Exercise details: Pick out every line in the records below that contains the word "pixels", and copy each of those lines.

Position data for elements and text
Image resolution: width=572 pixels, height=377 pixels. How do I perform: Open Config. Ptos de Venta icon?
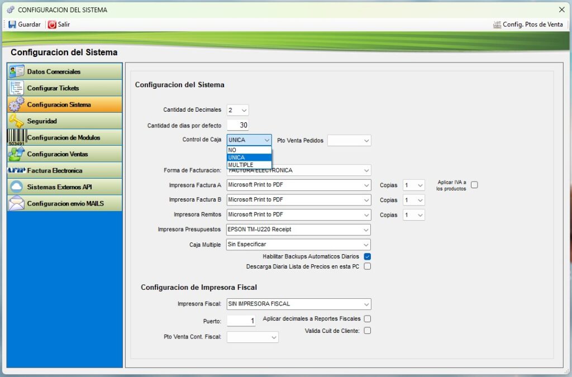(x=497, y=25)
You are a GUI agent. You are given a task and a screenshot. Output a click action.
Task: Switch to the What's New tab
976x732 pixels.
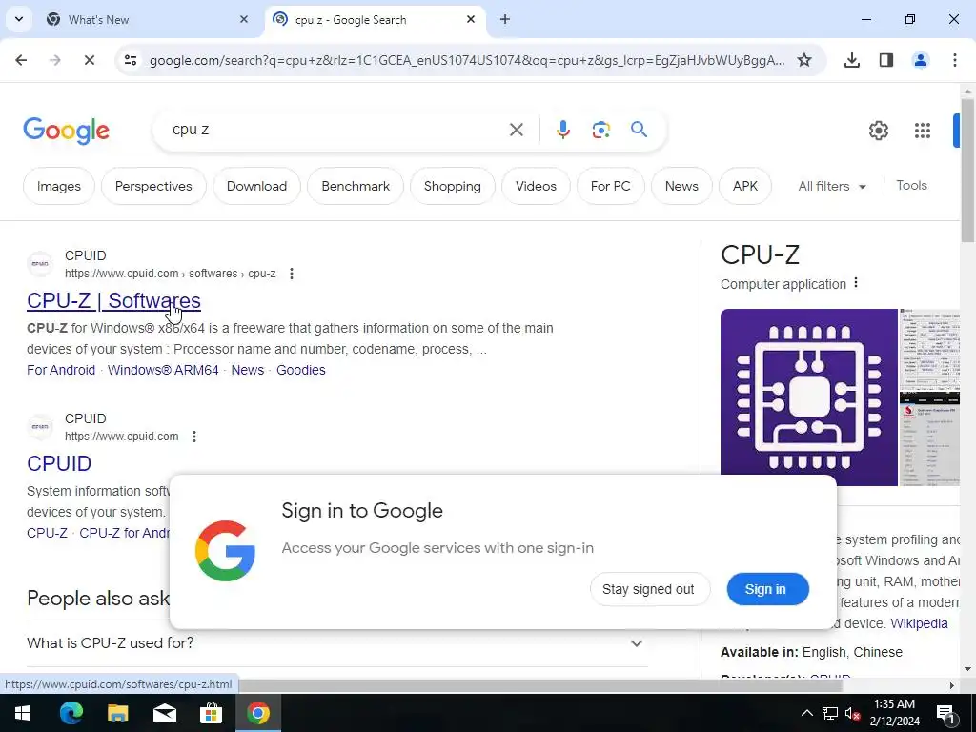[x=147, y=19]
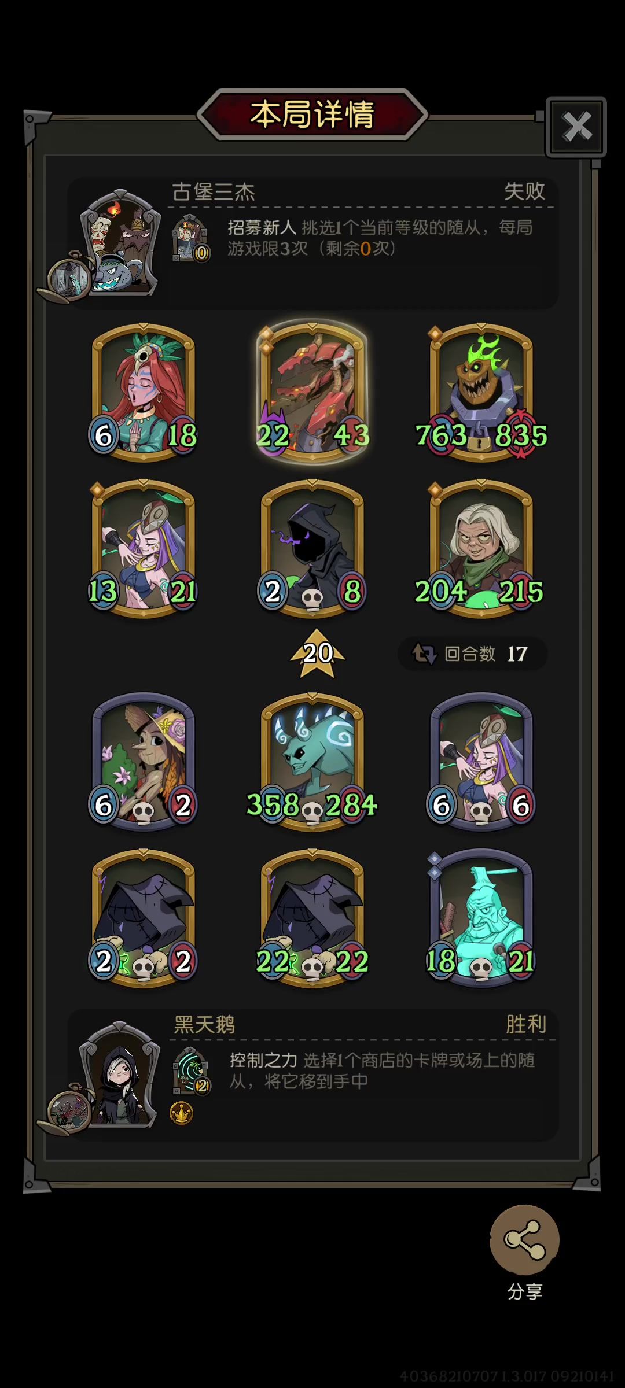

Result for this task:
Image resolution: width=572 pixels, height=377 pixels. How do I perform: Open Config. Ptos de Venta icon?
976x732 pixels.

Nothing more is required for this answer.